Il bénit aussi cet après-midi d'avril, deux ans auparavant, où il pénétra la librairie Vents du Sud à la recherche d'une réponse au désastre survenu deux mois plus tôt dans sa vie et qui lui brûlait le ventre. Parti de France pour vivre avec une autre blonde à Portsmouth, un ignoble cadeau empoisonné l'attendait le jour de son anniversaire, à peine sorti de sa prison: dans la tête de sa promise le désengagement s'amorçait. De plus son entretien à l'université se solda par un échec. L'enfer s'ouvrait sous ses pieds. Il noya ses illusions dans le pub le Festing qui avait perdu son air grivois. Adoration de Nona, premier livre de Moreau qu'il decouvrit, fut sa seule consolation.

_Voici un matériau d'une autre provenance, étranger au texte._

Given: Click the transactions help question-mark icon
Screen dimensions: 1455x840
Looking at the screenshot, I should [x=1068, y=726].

A Paris en Mai de la même année, pour assister au Printemps des Poètes, F. eut l'immense bonheur de rencontrer l'écrivain par hasard deux mois seulement après avoir trouvé Adoration de Nona à Aix-en-Provence. Moreau lui offrit Extase pour une Infante Roumaine qui est l'une des plus belles déclarations d'amour jamais écrites. Ce fut le début d'une amitié qui vit F. rendre visite à l'auteur dans son antre, son précipice parisien. Toujours à Paris il reçut une invitation pour un entretien à l'Université de Southampton. La perspective d'avoir une deuxième chance en Angleterre était à double tranchant: Southampton était un peu trop près de Portsmouth.


Le vol Paris / Southampton aller / retour via Air France coûtait la bagatelle de 500 euros mais F. se jeta à l'eau. Bien lui en prit car ce coup ci fut le bon et à tout compter, Southampton étant une bien meilleure université que Portsmouth, il ne perdit rien au change; et peu importait la proximité du passé: la blonde de Portsmouth avait déjà émigré sous d'autres cieux. Son destin de prof pouvait s'accomplir et ses déboires s'effacer.

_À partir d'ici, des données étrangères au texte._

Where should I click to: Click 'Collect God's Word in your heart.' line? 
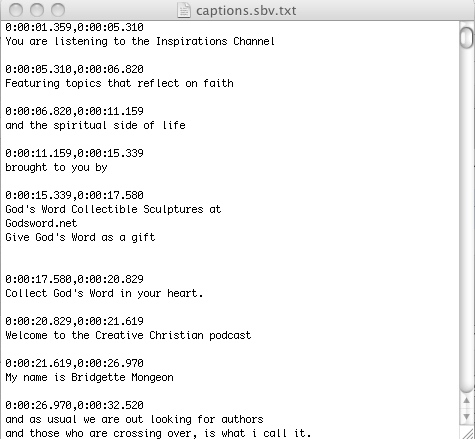(x=104, y=293)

Ce ne fut pas tout. Vite connecté au milieu des artistes locaux, F. eut l'idée de réunir ce beau monde de nuit dans un café chaleureux où ils avaient l'habitude de se retrouver de jour pour refaire le monde. Le succés de ces soirées artistiques dépassa de loin ses attentes et la ville commença à parler de lui. Vint alors ce mémorable jour de Février. 3 ans après le désastre de Portsmouth, Giaco (1), un des plus méconnus vrais artistes de Southampton, réalisa son meilleur tableau pour louer l'impact spirituel de F. et vit la presse répertorier l'évènement. Bien avant que le peintre et notre anti héro se rencontrent, la toile vierge de 2m sur 1m20 fut trouvée à Portsmouth dans le bien nommé Grave Diggers qui fait face au…Festing.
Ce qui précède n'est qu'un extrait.